The very notion of the “right of conquest,” and that the victorious are entitled to an indemnity without reference to any question of right and wrong or of justice and injustice, shows that there are principles in actual practice which What is a civilized state? lie outside and have no analogy in the principles of private law. In the partition of Africa native states have been treated as non-existent except as local bodies. They have been annexed to European states without reference to their will or consent. Treaties have indeed been made with them, but they have rather been regarded as evidence of prior occupation than as involving any question of native right. The test in the distinction between civilized and uncivilized states which is regarded as warranting exclusion from enjoyment of the right to consideration as independent states, and admission to the community of the civilized world, is in practice the possession of a regular government sufficient to ensure to Europeans who settle among them safety of life and property. Every country, in principle, possessing such a government has prima facie the rank of a state and is entitled to treatment as a civilized community. Treaties made with it for the purpose of extra-territorial jurisdiction are intended merely to take into account a difference of judicial institutions but are not supposed to detract otherwise from the possession of such equality and independence.
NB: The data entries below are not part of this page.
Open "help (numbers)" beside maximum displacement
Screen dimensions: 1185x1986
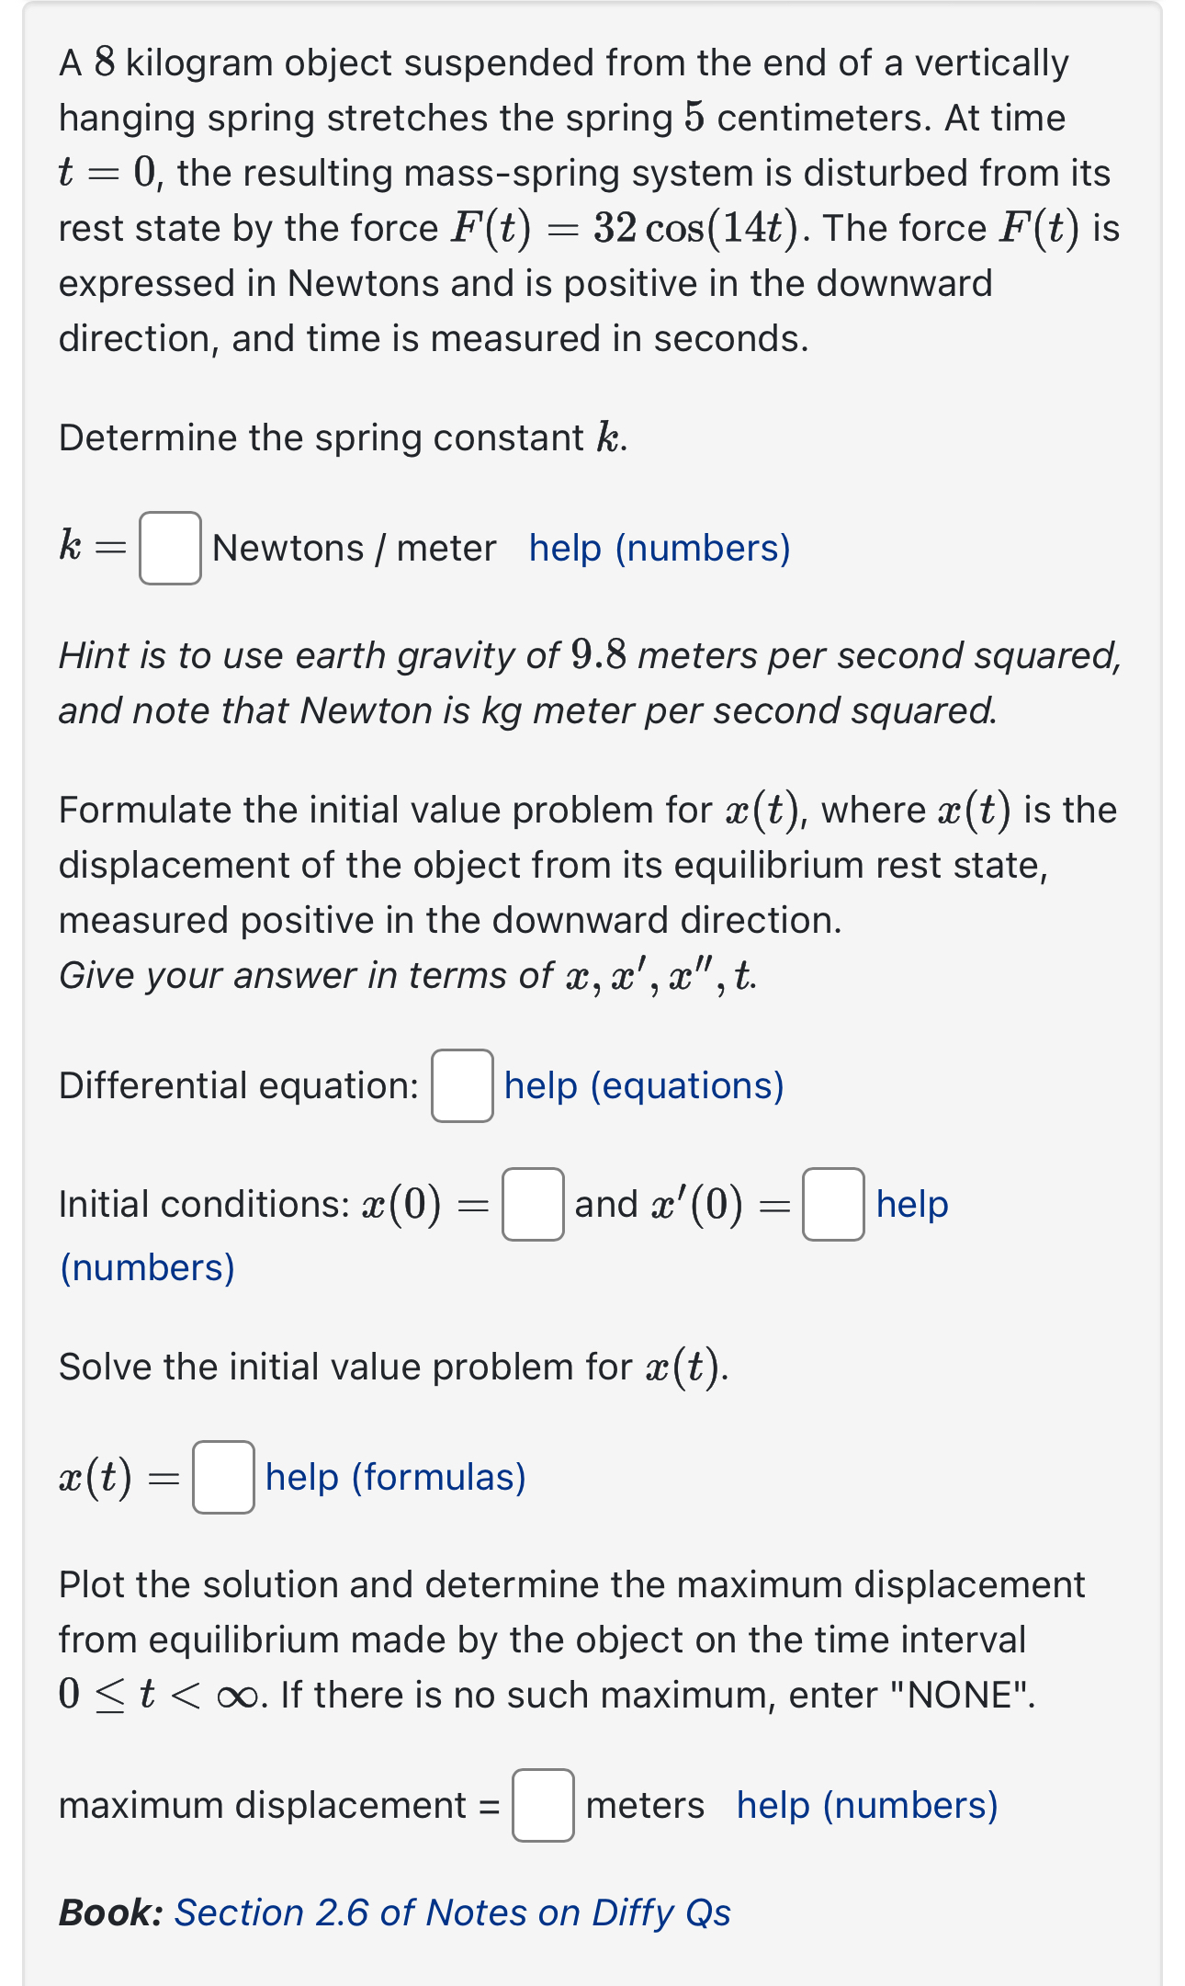(867, 1804)
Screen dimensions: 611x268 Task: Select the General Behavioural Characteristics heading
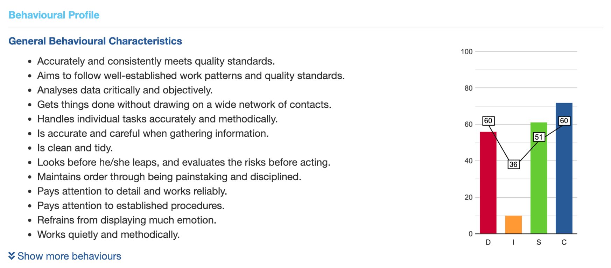click(x=95, y=41)
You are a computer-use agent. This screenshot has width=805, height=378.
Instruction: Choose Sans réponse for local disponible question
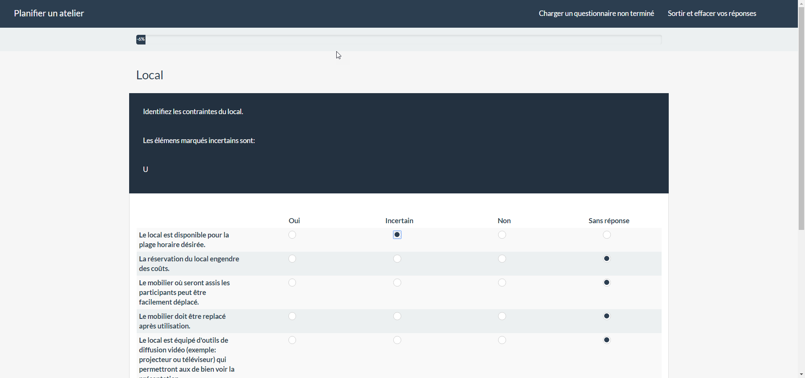tap(607, 235)
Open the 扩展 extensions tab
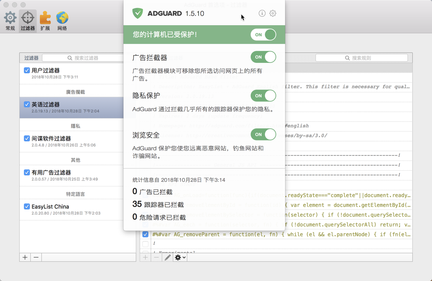 [x=45, y=18]

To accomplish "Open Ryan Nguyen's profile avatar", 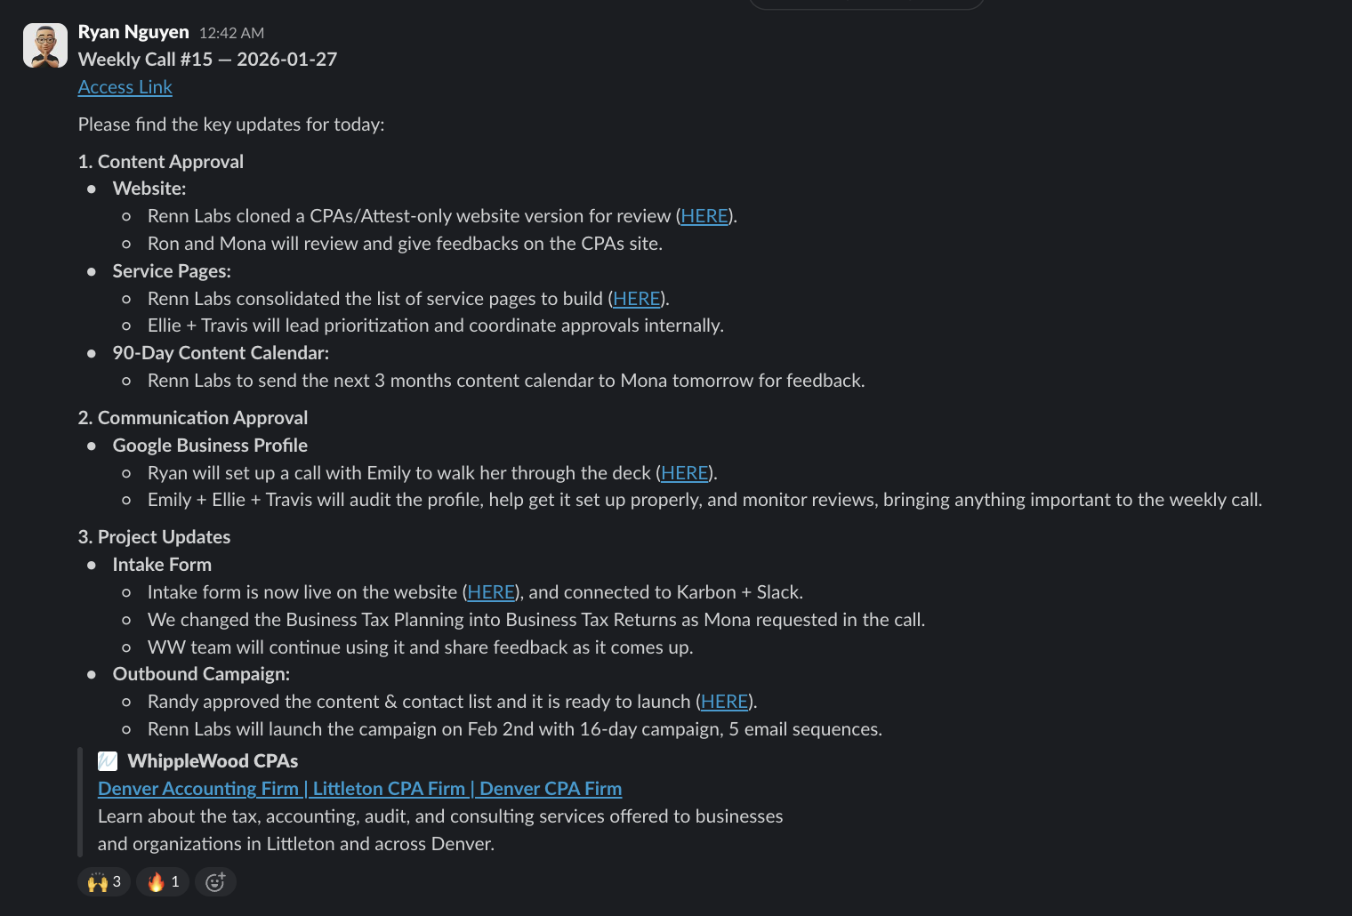I will 44,44.
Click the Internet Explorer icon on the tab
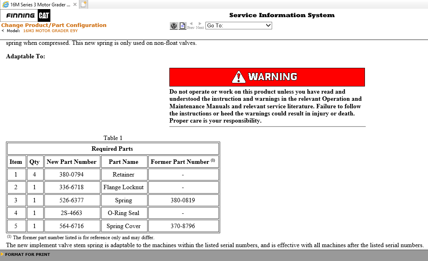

This principle has no analogy in private morals, and has been, slight as it is, more honoured in the breach than the observance. If indifference to native right has provoked reaction, it has been on the part rather of philanthropists than of statesmen. Their movement for the protection of African aborigines has, however, resulted in at least one great international charter for the prevention of the further degradation of African aborigines, viz. the General Act of Brussels of 1885. A vigorous outcry has also been raised against the methods of the government of the Congo State. But the agitation ought not to be confined to this part of Central Africa. Other governments are also in fault. In fact, the contact of the European with Central Africa has, throughout, with few exceptions, been one of barbarous practice quite inconsistent with the principles which Christian missionaries have been sent to teach the African native.